My mind didn’t jump to the potentially-fatal-illness scenario. Instead, I’d rolled my eyes. There was a guy involved, I was certain.

Laura hadn’t exactly been a nun as far as I could remember, but she at least had the decency to be discreet about it. She never subjected me to the indignity of some wannabe stepdad with beer breath and tobacco-stained facial hair and maybe a faded prison tattoo to complete the picture. I never had to sit on the couch next to Laura and some loser, playing the perfect family while he not-so-discreetly groped my thigh. You have to give Laura this much credit. But there’s a first time for everything, isn’t there?
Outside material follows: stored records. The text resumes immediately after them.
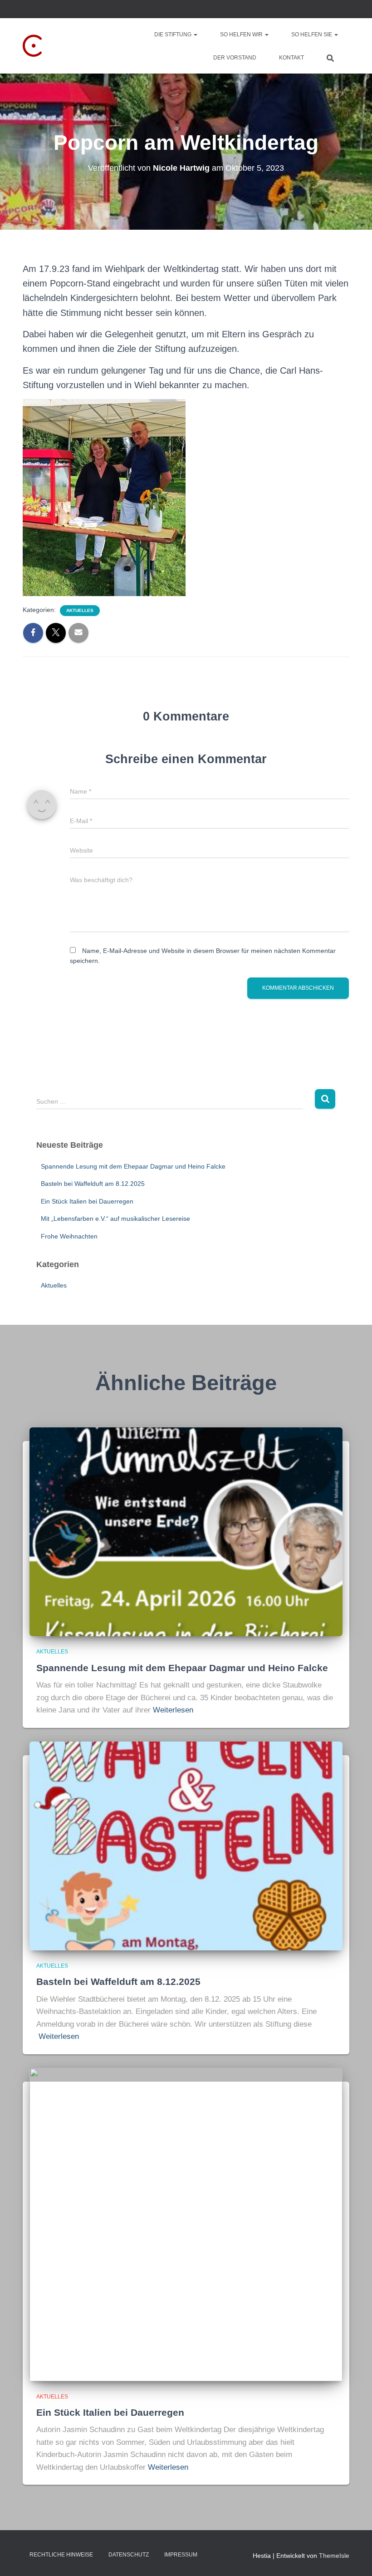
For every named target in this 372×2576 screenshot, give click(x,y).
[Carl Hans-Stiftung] (74, 46)
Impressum (180, 2554)
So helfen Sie (312, 34)
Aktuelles (79, 610)
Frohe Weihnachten (69, 1236)
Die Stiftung (173, 34)
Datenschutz (128, 2554)
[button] (195, 34)
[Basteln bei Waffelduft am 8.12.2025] (186, 1845)
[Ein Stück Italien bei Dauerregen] (186, 2223)
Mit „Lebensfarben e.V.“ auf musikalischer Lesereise (115, 1218)
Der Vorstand (234, 57)
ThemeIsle (334, 2555)
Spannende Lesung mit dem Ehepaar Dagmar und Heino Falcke (133, 1166)
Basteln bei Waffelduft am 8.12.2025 (93, 1183)
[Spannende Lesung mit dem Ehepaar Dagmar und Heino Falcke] (186, 1531)
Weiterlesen (173, 1710)
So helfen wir (242, 34)
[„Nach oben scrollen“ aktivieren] (354, 2557)
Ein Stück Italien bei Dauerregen (87, 1201)
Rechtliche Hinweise (61, 2554)
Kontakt (291, 57)
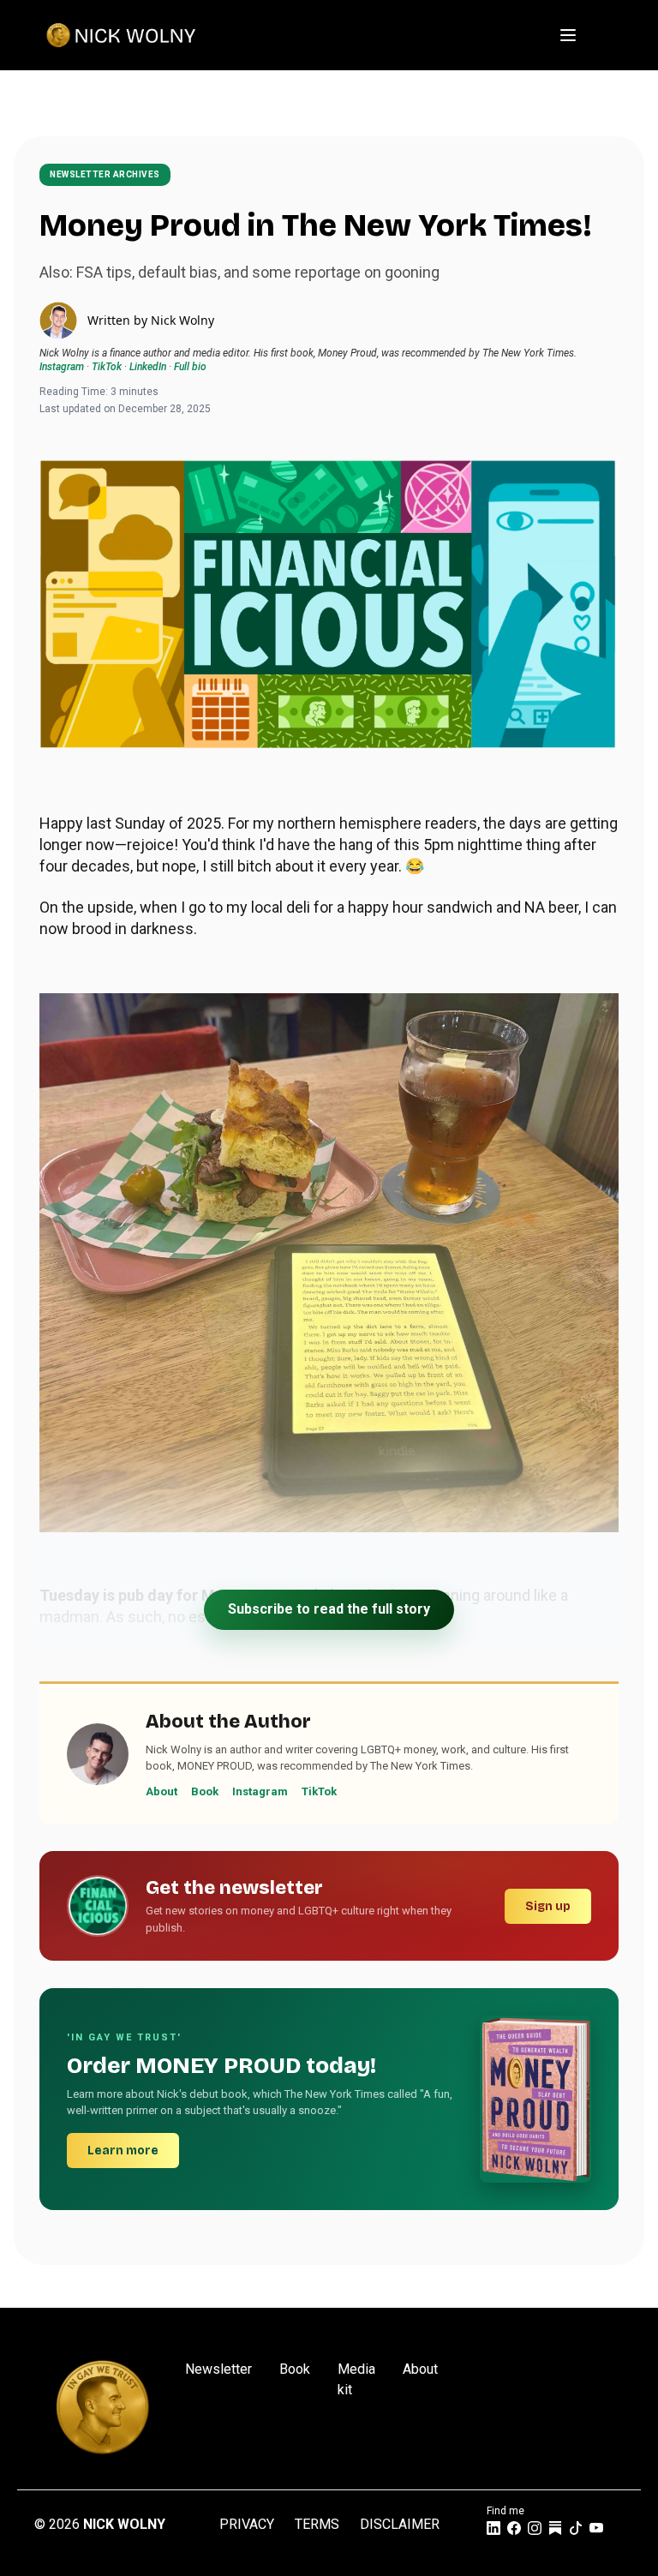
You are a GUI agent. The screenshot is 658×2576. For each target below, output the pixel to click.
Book (204, 1791)
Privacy (246, 2524)
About (161, 1791)
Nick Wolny (182, 320)
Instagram (61, 367)
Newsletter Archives (105, 174)
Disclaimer (400, 2524)
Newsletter (218, 2369)
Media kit (356, 2379)
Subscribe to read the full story (329, 1609)
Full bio (190, 367)
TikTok (107, 367)
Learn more (123, 2150)
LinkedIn (147, 367)
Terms (317, 2524)
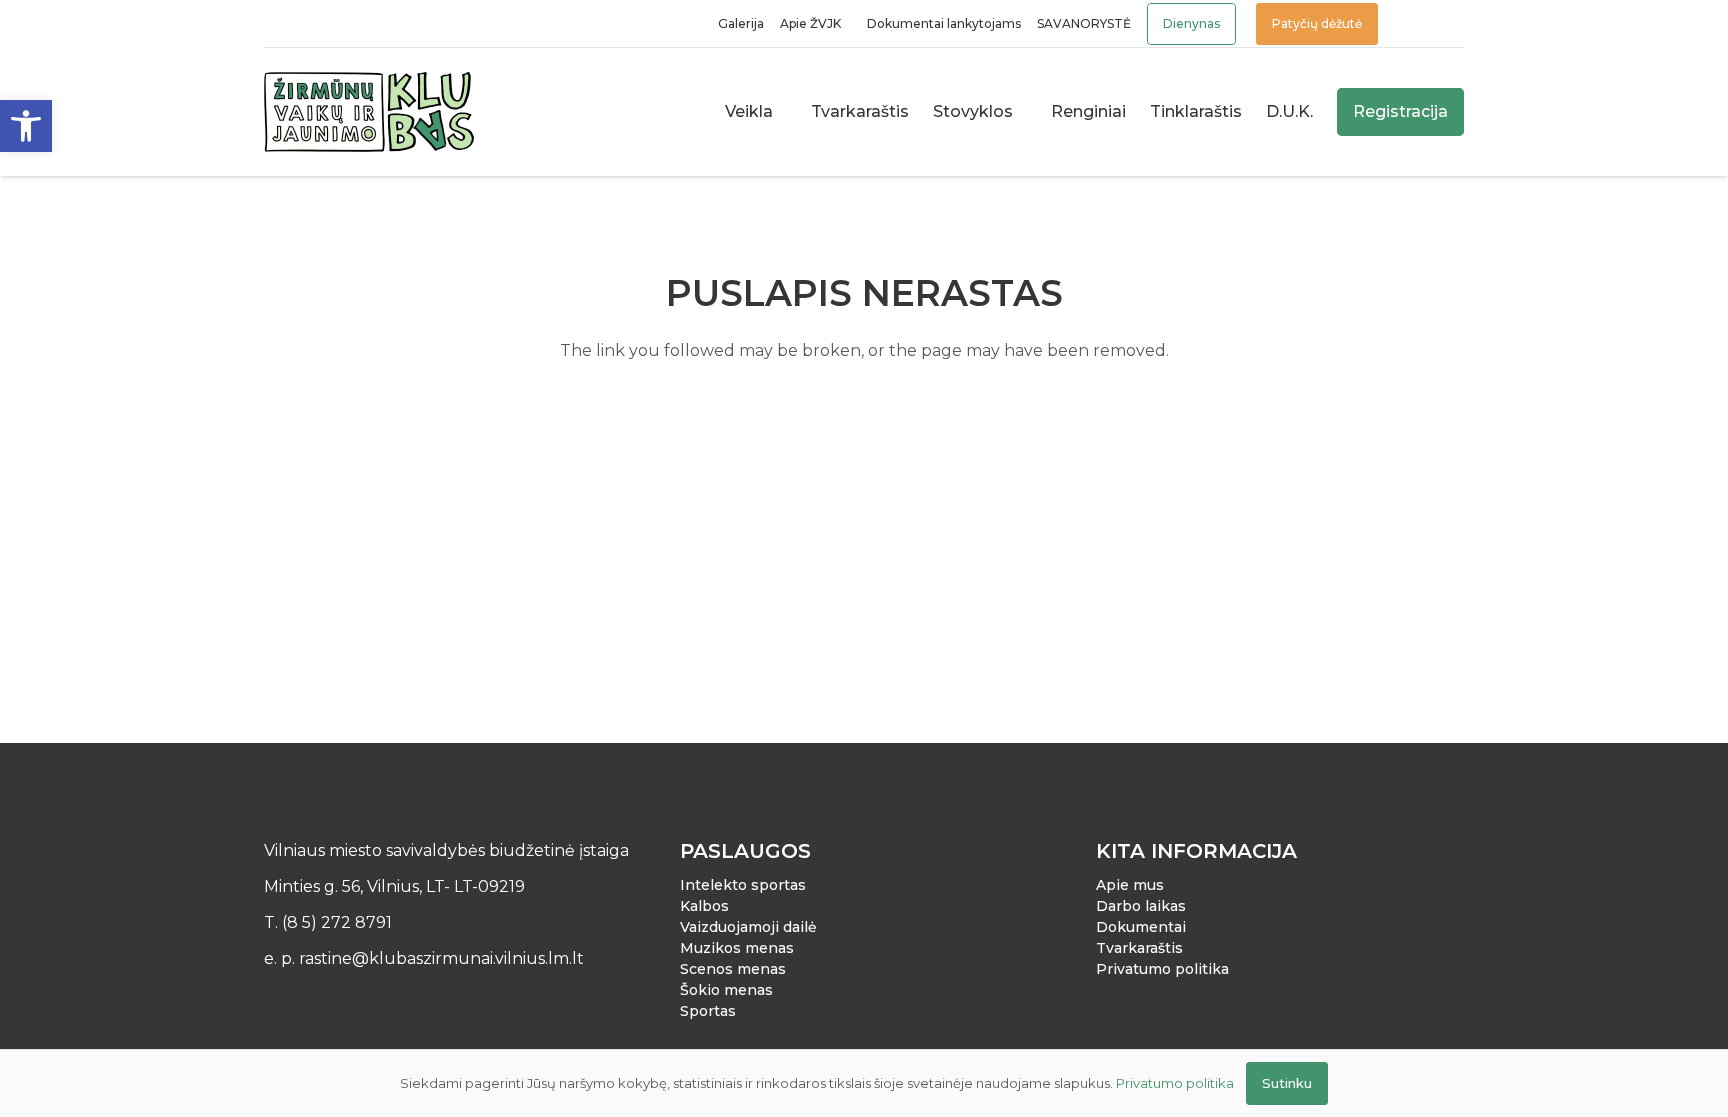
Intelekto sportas (743, 885)
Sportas (708, 1011)
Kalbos (704, 906)
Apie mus (1130, 885)
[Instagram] (300, 24)
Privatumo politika (1162, 969)
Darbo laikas (1141, 906)
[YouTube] (327, 24)
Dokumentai (1141, 927)
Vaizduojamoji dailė (748, 927)
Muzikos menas (737, 948)
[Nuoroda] (1414, 23)
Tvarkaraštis (1139, 948)
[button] (26, 126)
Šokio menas (726, 990)
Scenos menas (733, 969)
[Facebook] (273, 24)
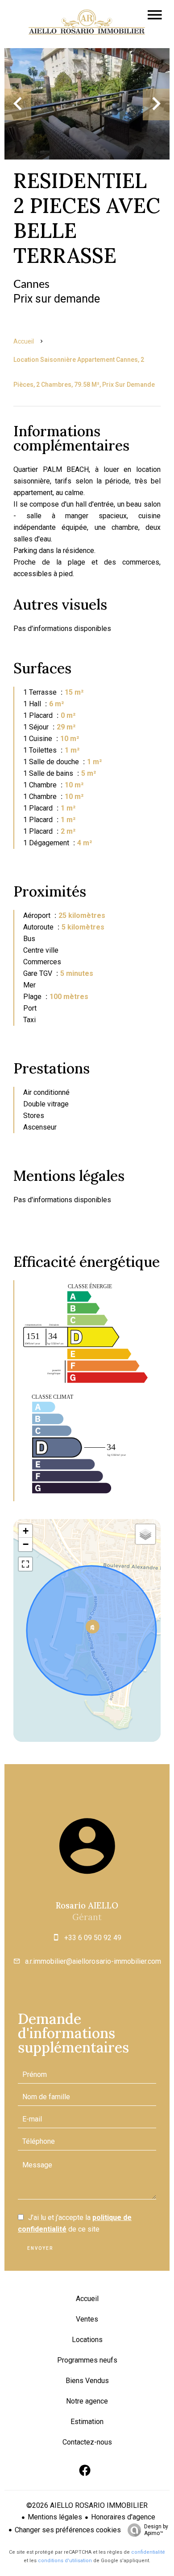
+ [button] (26, 1530)
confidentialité (148, 2552)
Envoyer (40, 2248)
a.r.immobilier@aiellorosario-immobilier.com (93, 1961)
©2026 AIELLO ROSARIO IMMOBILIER (87, 2505)
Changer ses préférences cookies (68, 2530)
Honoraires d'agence (123, 2517)
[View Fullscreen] (25, 1564)
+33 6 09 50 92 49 (92, 1937)
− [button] (26, 1544)
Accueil (23, 341)
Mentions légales (55, 2517)
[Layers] (145, 1534)
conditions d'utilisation (65, 2561)
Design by (156, 2529)
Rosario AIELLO (87, 1905)
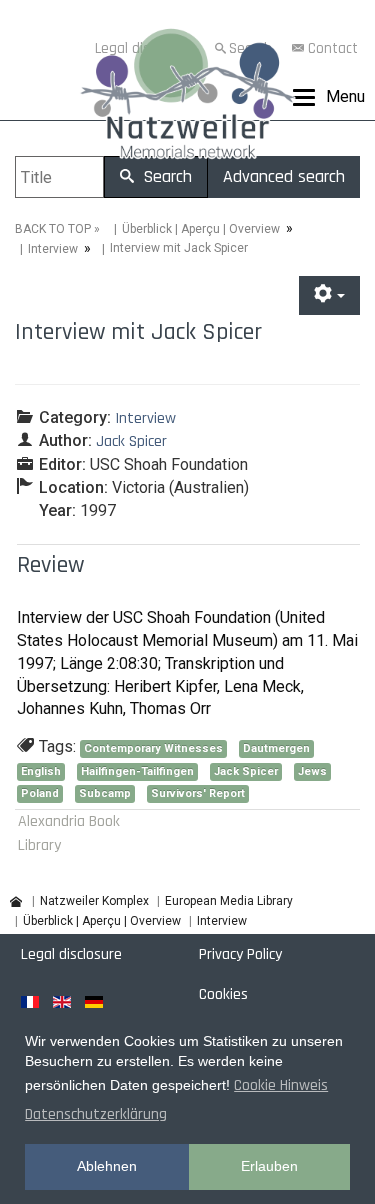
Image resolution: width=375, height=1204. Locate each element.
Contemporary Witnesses (153, 748)
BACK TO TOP (53, 229)
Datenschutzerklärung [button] (96, 1114)
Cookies (223, 994)
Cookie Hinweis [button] (281, 1085)
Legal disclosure (71, 954)
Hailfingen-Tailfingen (137, 771)
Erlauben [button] (269, 1166)
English (41, 771)
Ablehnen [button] (107, 1166)
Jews (312, 771)
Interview (53, 249)
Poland (40, 793)
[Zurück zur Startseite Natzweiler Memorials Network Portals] (187, 98)
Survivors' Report (198, 793)
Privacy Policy (240, 954)
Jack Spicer (246, 771)
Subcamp (105, 793)
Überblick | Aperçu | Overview (201, 229)
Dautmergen (276, 748)
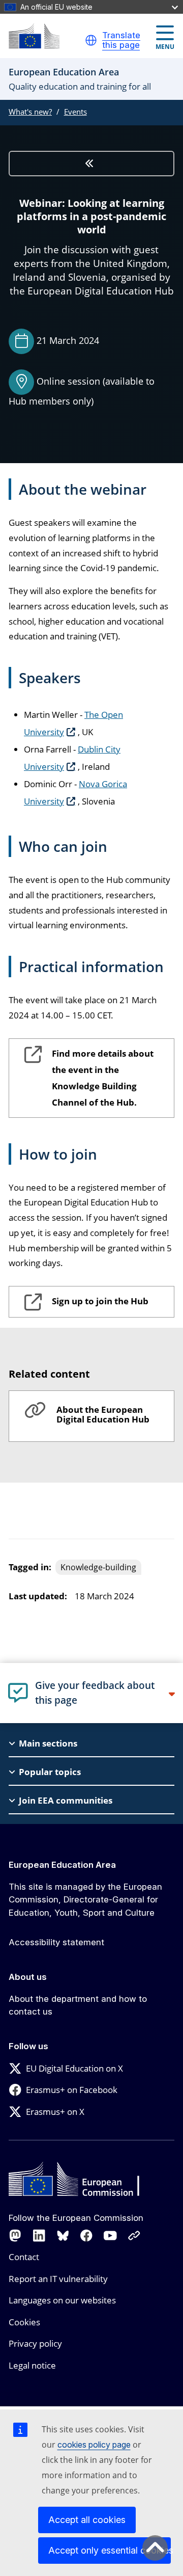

I gritted my teeth. Fighting my reluctance all the way, I went over to the landline and called the one place I was pretty much certain to find her. The line at Bar Marly rang for what felt like several minutes. Then a click, and the muffled cacophony of music and rowdy voices filled my ear, making me wince. “Bar Marly, bonjour,” barked the voice of Charles, the owner.

“Hey, Charles. It’s Stephanie.” I needed no further introduction.

“Stephie! Yes, your mom’s here.”

I glanced at the clock. It was four in the afternoon.